Metabolomics and Proteomics Reveal the Variation of Substances in Apheresis Platelets during Storage and Their Effects on Cancer Cell Proliferation.

INTRODUCTION

Apheresis platelets (APs) are clinically and crucially important in the prevention and treatment of bleeding in patients with thrombocytopenia or cancer. However, few researchers have addressed the variation of supernatant metabolites and exosome proteins in APs during storage and their effects on cancer cell proliferation.

OBJECTIVE

This study was designed to explore the change rules of the metabolites and exosomal proteins of APs during storage and their effects on cancer cell proliferation.

METHODS

Metabolomics and proteomics were separately applied to analyze the variation of AP supernatant metabolites and exosomal proteins between freshly prepared day-0 and day-5 terminal-stored APs. Cell counting kit (CCK)-8 assay was performed to detect the effects of AP supernatants and exosomes on the proliferation of cancer cells.

RESULTS

We found that the supernatant metabolites and exosomal proteins in APs were significantly different on day 0 and day 5, and that many differential metabolites and exosomal proteins were associated with cancer characteristics.

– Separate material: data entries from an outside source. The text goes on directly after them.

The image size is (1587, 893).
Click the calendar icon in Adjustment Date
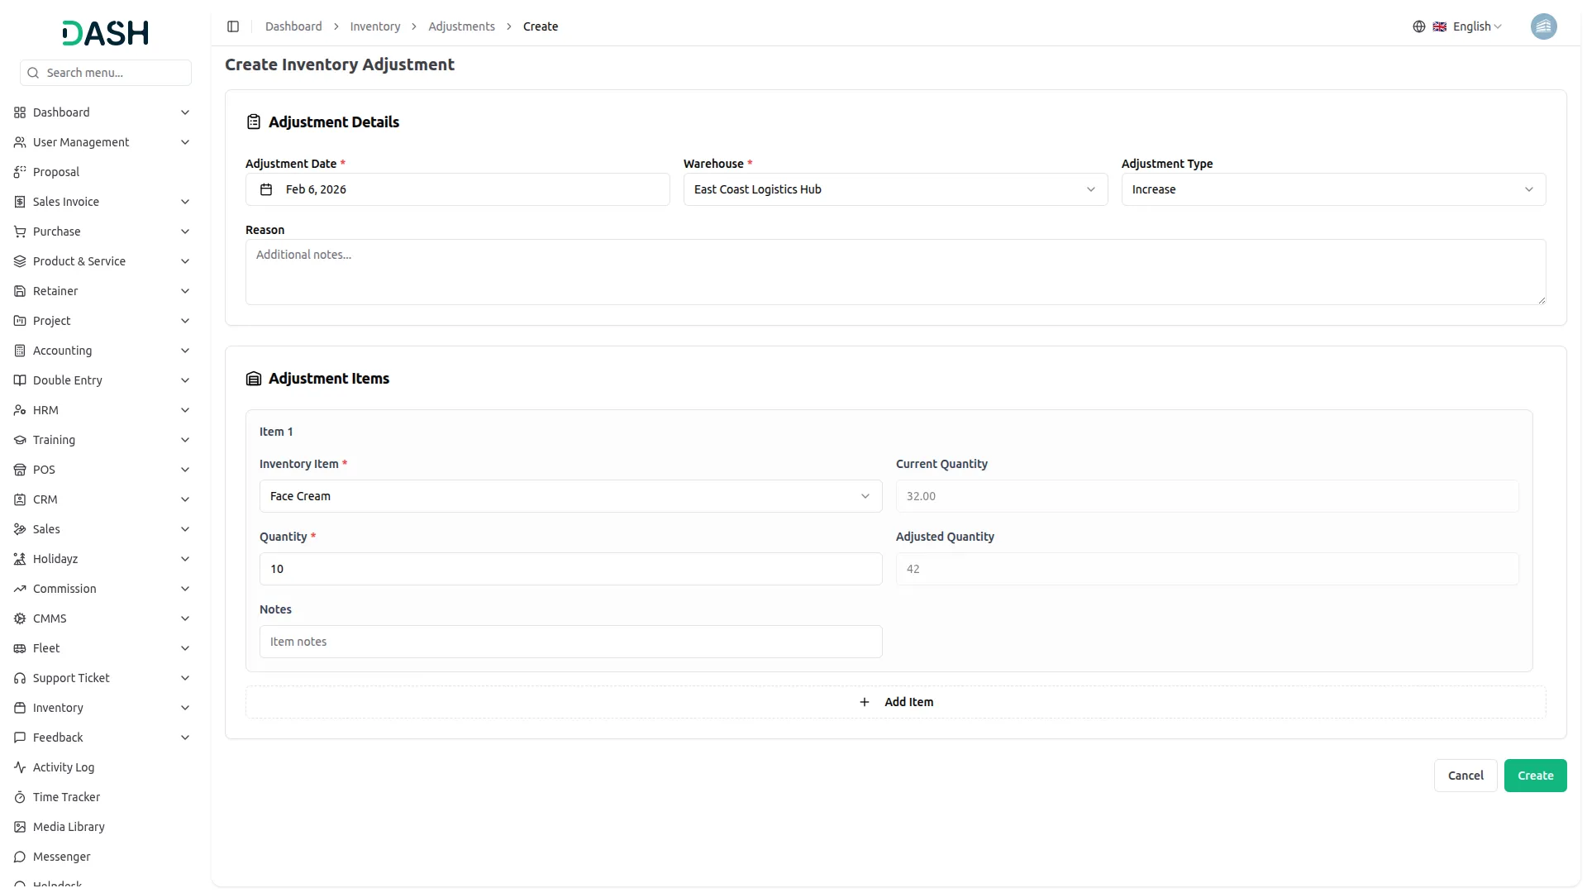(266, 189)
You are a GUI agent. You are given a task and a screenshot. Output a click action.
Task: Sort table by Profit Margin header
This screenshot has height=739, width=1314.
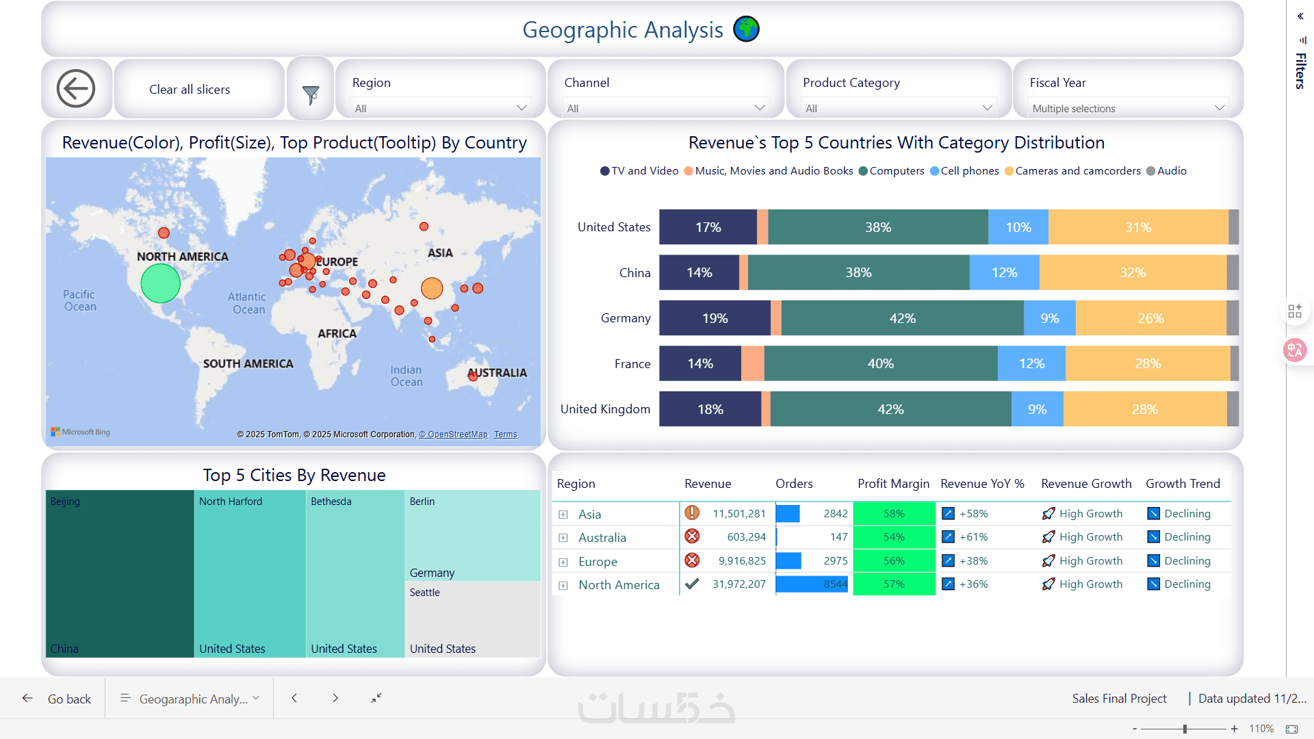[893, 484]
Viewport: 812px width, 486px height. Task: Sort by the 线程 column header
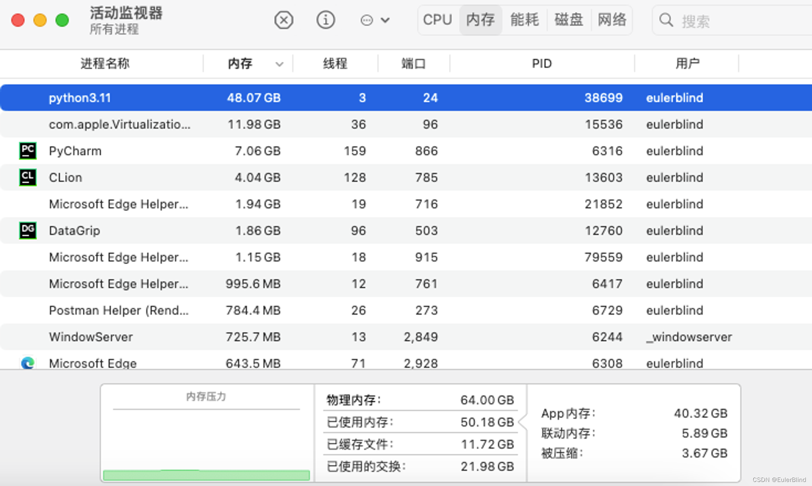(335, 64)
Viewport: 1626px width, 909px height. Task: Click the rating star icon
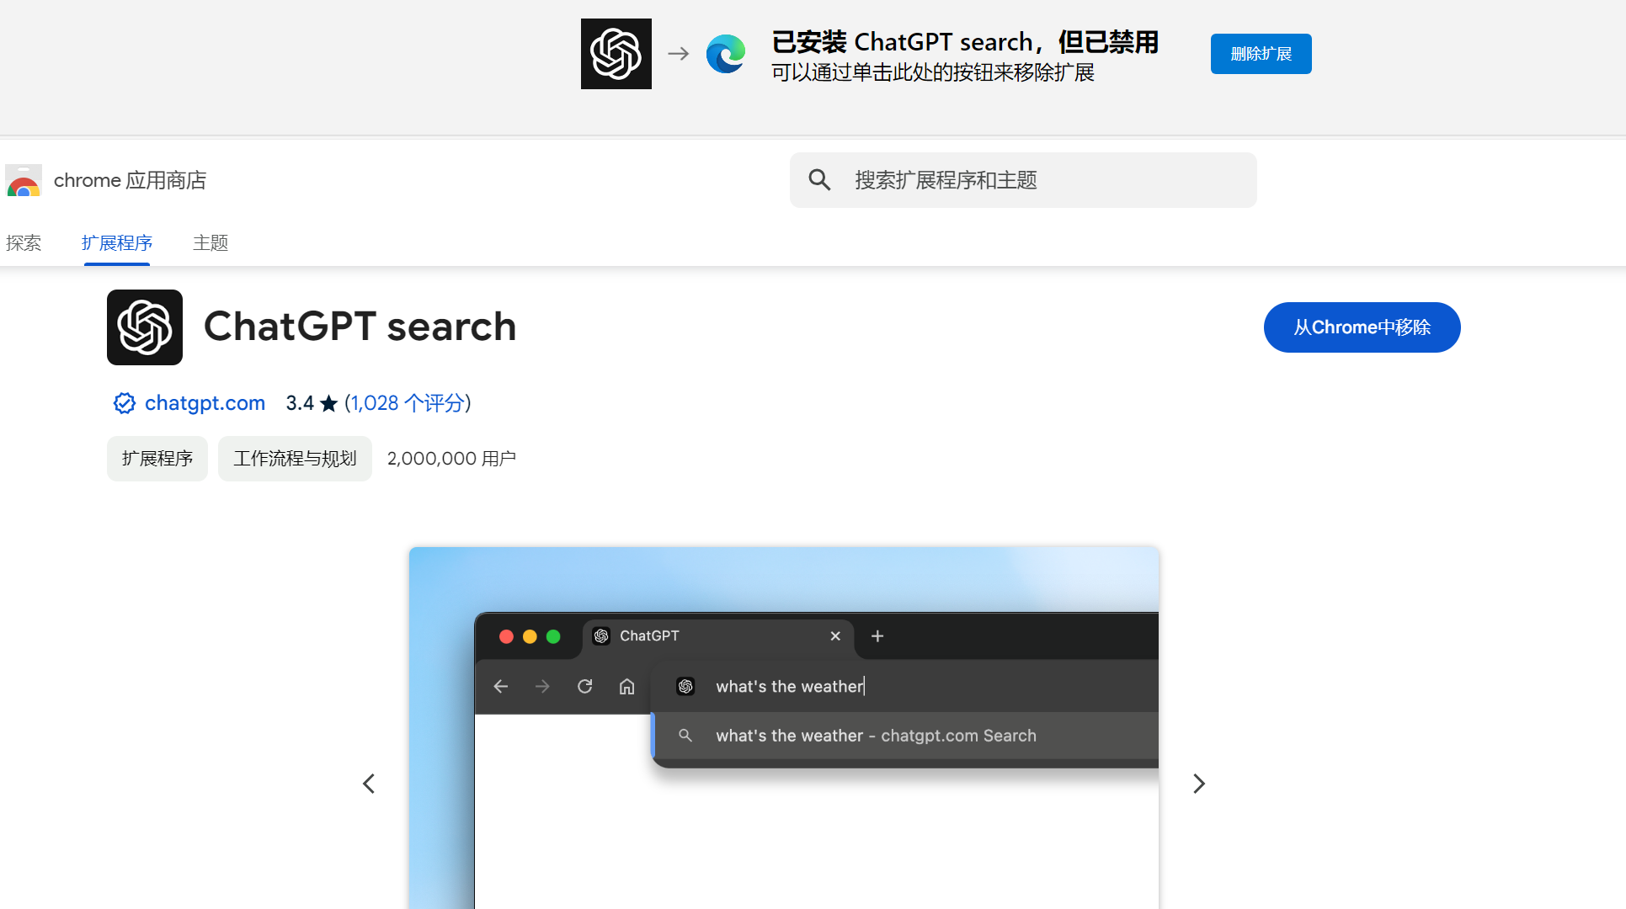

Furthermore, the day-5 AP supernatants had a greater inhibition of the proliferation of K562, HepG2, and HCT116 cancer cells, but the day-5 AP exosomes had no significant effect on the proliferation of these cancer cells.

CONCLUSION

The variant terminal-stored AP supernatants may inhibit the proliferation of cancer cells but the variant terminal AP exosomes have no effect on cancer cell proliferation.